# [Task item]
Return nothing but the lines from the one with "Task: Click the Выбрать модуль green button" through the one with "The image size is (431, 324)." in the data below, word for word and without pictures.

# [Extracted information]
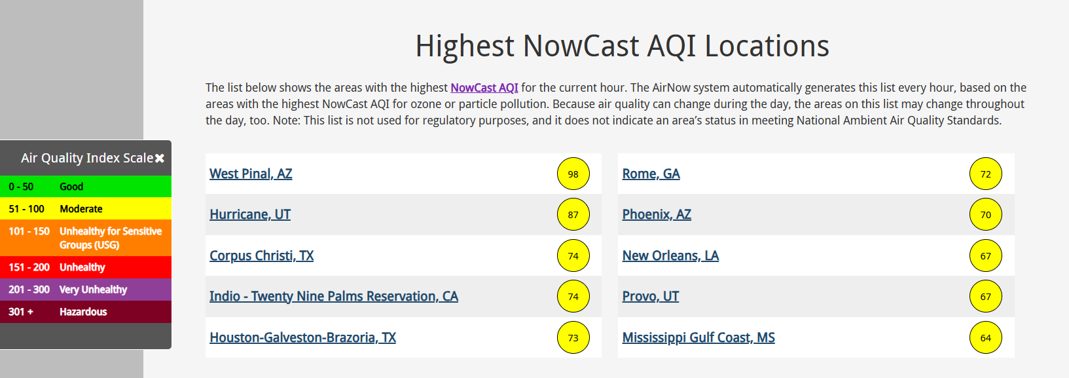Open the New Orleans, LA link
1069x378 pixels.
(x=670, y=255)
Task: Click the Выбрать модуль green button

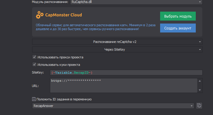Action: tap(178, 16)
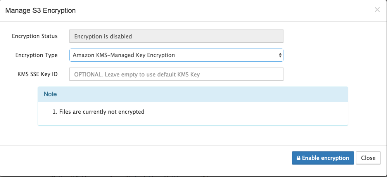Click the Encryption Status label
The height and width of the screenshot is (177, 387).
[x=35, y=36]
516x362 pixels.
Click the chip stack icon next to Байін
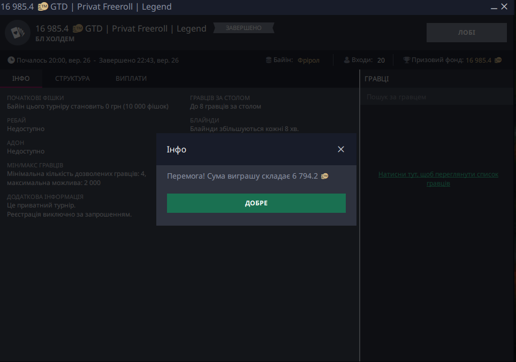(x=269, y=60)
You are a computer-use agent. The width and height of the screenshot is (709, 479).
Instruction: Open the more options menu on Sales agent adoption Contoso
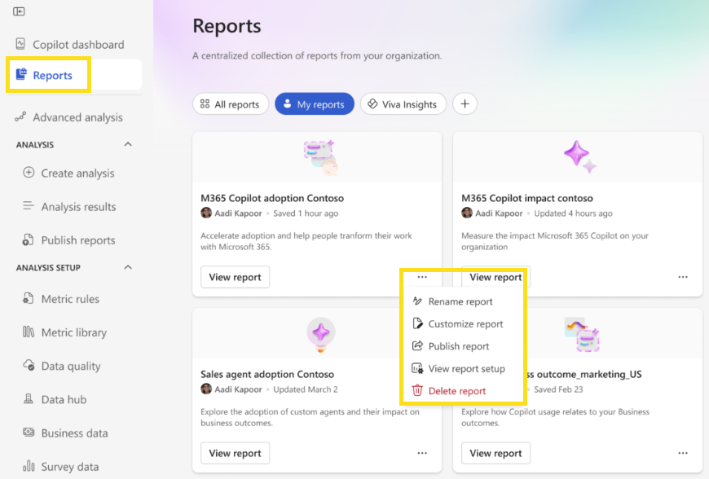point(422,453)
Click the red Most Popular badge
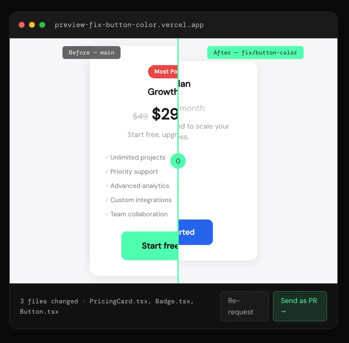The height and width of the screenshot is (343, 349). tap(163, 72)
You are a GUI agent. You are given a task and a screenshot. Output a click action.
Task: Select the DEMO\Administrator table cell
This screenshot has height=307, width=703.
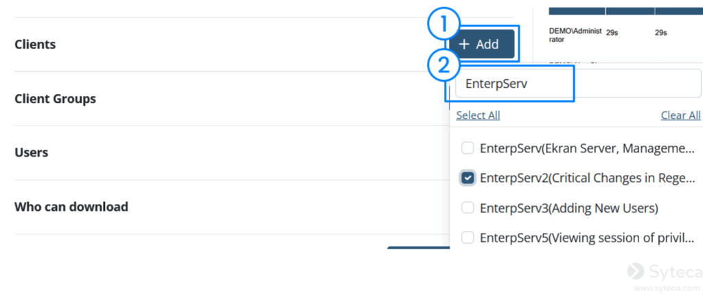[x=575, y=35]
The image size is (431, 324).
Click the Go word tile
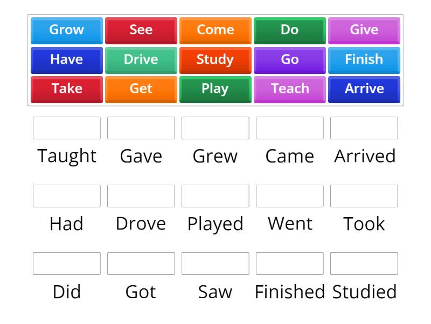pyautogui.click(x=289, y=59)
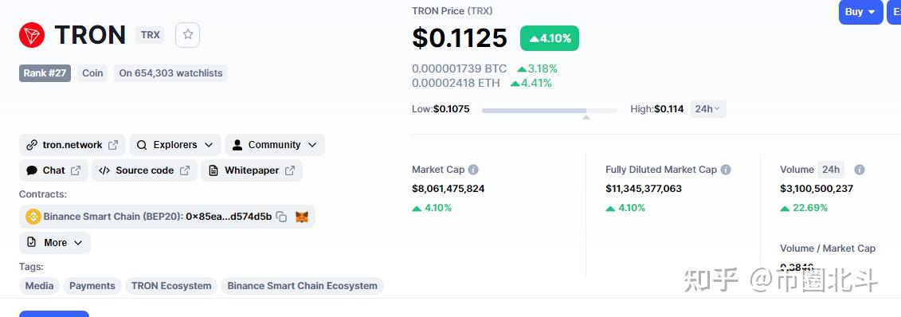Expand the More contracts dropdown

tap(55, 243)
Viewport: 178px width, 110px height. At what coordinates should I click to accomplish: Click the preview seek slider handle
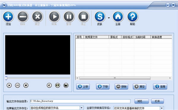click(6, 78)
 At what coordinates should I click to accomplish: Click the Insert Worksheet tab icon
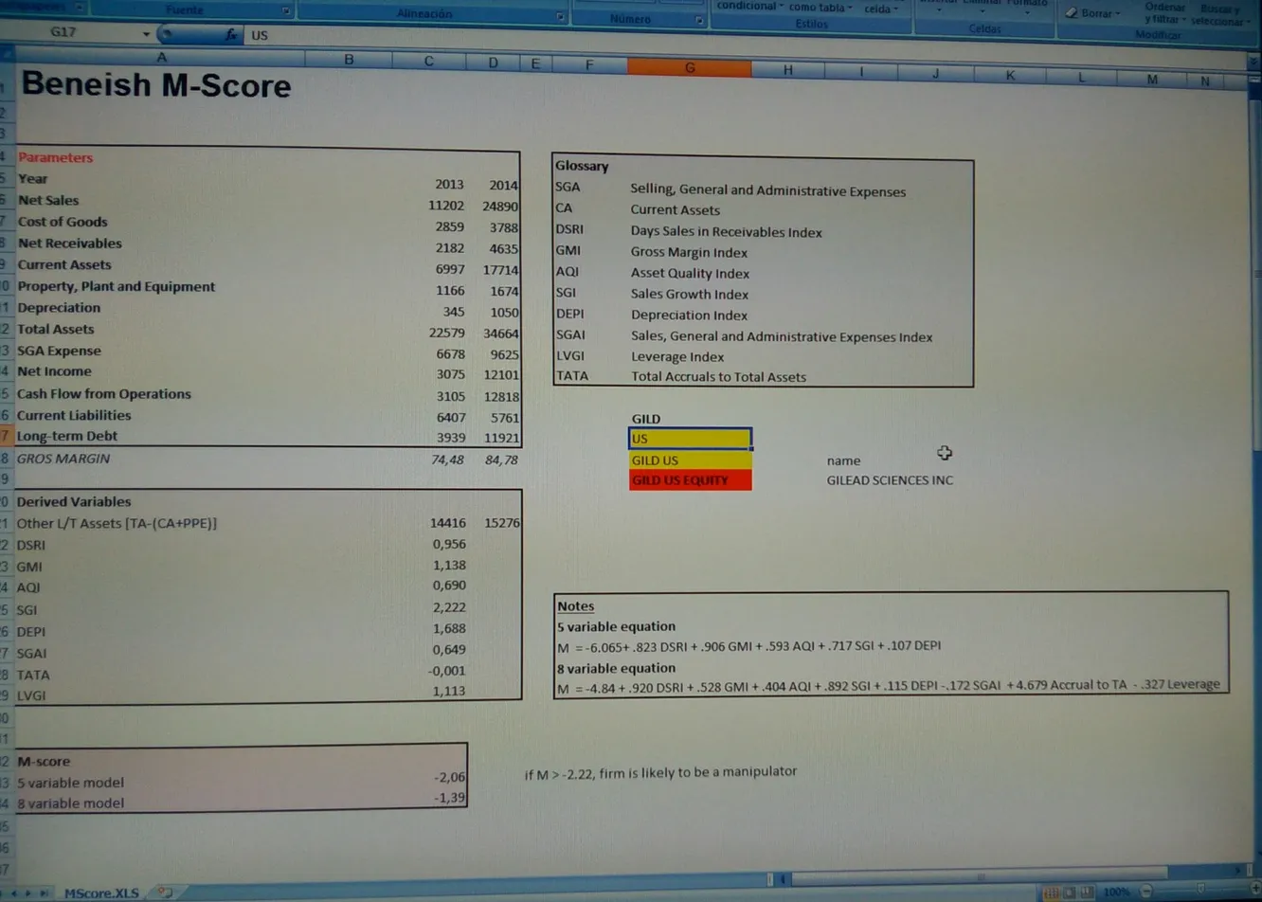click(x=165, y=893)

# [Answer for this exercise]
Task: Click the Выбрать модуль green button

Action: tap(178, 16)
Click the Encryption Status label
The height and width of the screenshot is (177, 387).
[x=35, y=36]
516x362 pixels.
Click the chip stack icon next to Байін
(x=269, y=60)
You are a computer-use agent. The width and height of the screenshot is (709, 479).
Instruction: Open the more options menu on Sales agent adoption Contoso
point(422,453)
Click the red Most Popular badge
The height and width of the screenshot is (343, 349). tap(163, 72)
You are a GUI agent. You are given a task and a screenshot. Output a click action.
Task: Select the DEMO\Administrator table cell
This screenshot has height=307, width=703.
[x=575, y=35]
The image size is (431, 324).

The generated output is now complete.